For Gateway calls, pass the canonical model ID when you want provider-specific options inferred as well as Gateway attribution:

const modelId = "openai/gpt-5.4";

await streamText({
  model: ai.modelById(modelId),
  prompt: "...",
  ...ai.generationOptions({
    provider: "gateway",
    modelId,
    reasoning: "medium",
    verbosity: "high",
  }),
});
Normalized Option AI SDK / Provider Mapping
reasoning OpenAI reasoningEffort, Anthropic thinking, Google thinkingConfig, OpenRouter reasoning.
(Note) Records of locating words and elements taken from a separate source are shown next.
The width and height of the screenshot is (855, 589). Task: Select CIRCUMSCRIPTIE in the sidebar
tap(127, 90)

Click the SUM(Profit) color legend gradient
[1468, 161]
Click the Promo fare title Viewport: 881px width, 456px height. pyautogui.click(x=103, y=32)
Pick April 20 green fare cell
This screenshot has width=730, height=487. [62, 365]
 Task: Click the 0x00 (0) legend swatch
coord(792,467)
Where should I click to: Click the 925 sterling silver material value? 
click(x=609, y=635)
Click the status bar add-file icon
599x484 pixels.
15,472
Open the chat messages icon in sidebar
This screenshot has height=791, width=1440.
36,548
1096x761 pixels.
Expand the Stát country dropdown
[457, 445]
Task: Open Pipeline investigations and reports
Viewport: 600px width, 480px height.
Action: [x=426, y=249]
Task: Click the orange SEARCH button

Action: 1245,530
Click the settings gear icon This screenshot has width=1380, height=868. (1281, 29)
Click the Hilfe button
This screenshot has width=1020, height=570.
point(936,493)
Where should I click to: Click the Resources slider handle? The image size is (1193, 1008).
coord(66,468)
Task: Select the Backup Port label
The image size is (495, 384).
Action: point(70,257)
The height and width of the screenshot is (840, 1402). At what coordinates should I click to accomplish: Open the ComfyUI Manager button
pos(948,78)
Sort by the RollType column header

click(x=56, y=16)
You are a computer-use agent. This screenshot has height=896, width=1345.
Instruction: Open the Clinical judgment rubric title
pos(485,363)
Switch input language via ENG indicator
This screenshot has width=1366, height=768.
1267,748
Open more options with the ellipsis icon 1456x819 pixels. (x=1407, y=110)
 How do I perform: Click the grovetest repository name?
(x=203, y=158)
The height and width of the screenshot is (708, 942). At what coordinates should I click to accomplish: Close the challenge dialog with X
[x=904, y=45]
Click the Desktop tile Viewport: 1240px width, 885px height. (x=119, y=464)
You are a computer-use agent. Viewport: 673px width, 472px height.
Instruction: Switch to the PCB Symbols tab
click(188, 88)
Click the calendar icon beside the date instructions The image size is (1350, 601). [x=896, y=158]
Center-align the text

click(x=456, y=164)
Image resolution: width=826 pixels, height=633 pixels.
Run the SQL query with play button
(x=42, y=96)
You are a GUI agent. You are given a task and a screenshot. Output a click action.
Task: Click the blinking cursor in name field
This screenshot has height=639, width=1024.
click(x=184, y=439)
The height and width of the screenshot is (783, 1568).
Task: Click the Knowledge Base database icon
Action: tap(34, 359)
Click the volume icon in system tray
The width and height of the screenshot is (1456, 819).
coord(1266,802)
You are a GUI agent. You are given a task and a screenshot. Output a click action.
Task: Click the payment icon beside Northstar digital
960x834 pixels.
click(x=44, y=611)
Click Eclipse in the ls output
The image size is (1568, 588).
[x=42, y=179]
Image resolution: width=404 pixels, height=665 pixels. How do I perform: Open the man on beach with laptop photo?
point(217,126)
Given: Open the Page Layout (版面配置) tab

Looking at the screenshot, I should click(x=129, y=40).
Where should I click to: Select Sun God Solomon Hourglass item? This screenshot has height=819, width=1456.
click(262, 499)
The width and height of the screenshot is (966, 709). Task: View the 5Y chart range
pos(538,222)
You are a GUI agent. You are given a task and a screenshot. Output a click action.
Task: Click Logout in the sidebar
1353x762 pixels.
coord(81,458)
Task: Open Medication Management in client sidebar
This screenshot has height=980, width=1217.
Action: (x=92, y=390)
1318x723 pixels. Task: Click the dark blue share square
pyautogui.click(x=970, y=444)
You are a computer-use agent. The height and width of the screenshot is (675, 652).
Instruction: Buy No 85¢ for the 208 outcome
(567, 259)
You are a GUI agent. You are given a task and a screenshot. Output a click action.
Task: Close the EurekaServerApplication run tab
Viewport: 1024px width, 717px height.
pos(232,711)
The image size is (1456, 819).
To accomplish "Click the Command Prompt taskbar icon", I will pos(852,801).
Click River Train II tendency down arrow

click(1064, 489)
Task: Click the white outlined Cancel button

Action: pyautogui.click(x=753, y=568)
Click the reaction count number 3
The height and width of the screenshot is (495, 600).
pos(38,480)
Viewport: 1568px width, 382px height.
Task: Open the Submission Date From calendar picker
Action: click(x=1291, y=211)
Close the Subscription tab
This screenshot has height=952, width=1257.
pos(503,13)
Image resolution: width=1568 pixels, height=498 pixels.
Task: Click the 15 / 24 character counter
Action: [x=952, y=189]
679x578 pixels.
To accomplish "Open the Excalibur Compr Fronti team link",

Accepts a preset ("high") or { effort, maxTokens }.
verbosity OpenAI textVerbosity
structured OpenAI strict JSON schema, Anthropic structured output mode, Google structured outputs
tools AI SDK toolChoice
maxToolSteps AI SDK stopWhen: stepCountIs(n)
parallelTools OpenAI/OpenRouter parallel tool calls, Anthropic inverse disable flag
outputLength AI SDK maxOutputTokens preset
creativity AI SDK temperature preset
cache Anthropic cacheControl, OpenRouter cache_control. Pass "ephemeral" or { ttl: "5m" | "1h" }.
serviceTier OpenAI/Google service tier where supported
routing Gateway sort/only/order/zeroDataRetention/..., OpenRouter provider.{sort, only, ignore, order, allow_fallbacks, max_price, quantizations, zdr, data_collection}
fallbackModels Gateway models, OpenRouter models (model fallback chain)
tags Gateway tags (spend reporting). Ignored elsewhere.
webSearch OpenRouter plugins: [{ id: "web", ... }]. For Gateway, wire gateway.tools.parallelSearch() / perplexitySearch() via AI SDK tools.
responseHealing OpenRouter plugins: [{ id: "response-healing" }] (auto-repair JSON for generateObject).
includeCost OpenRouter usage: { include: true }. Gateway returns cost automatically.
logprobs / logitBias OpenRouter only (logprobs + top_logprobs, logit_bias).

Routing & cost

// Cheapest provider, ZDR-only, with a price ceiling and fallback model
await generateText({
  model: ai.modelById("anthropic/claude-sonnet-4.6", { provider: "gateway" }),
  prompt: "...",
  ...ai.generationOptions({
    provider: "gateway",
    modelId: "anthropic/claude-sonnet-4.6",
    routing: {
      prefer: "cheapest",
      privacy: ["no-retention", "no-training"],
      allow: ["anthropic", "amazon-bedrock"],
    },
    fallbackModels: ["anthropic/claude-haiku-4.5"],
    tags: ["feature:checkout"],
  }),
});

routing.prefer accepts "auto", "cheapest", "fastest", or "highest-throughput". routing.privacy accepts any combination of "no-retention", "no-training", "hipaa". routing.maxCost (OpenRouter only) takes USD-per-million-token ceilings: { promptPerMillion, completionPerMillion, requestUsd }.

Gateway introspection

When the Gateway provider is configured, ai.gateway exposes the control-plane APIs:

const ai = createAI();
if (ai.gateway) {
  const { balance } = await ai.gateway.credits();
  const { models } = await ai.gateway.listModels();
  const spend = await ai.gateway.spend({
    startDate: "2026-04-01",
    endDate: "2026-04-30",
    groupBy: "model",
  });
  const info = await ai.gateway.generationInfo("gen_01H...");
}

Testing

Normal tests are deterministic and do not call providers:

pnpm test
pnpm check-types
pnpm build

Live tests are opt-in because they use real API keys and spend provider quota. They load keys from .env, .env.local, or apps/benchmark/.env.local, then verify every configured provider/model route plus the normalized config option matrix:

pnpm test:live

CLI

The package ships a small CLI as both ai and howells-ai:

ai models
ai providers
ai doctor
ai doctor --live
ai test --provider openai
ai models --task coding
ai bench --provider gateway --task coding --tier fast --prompt "Reply in one sentence."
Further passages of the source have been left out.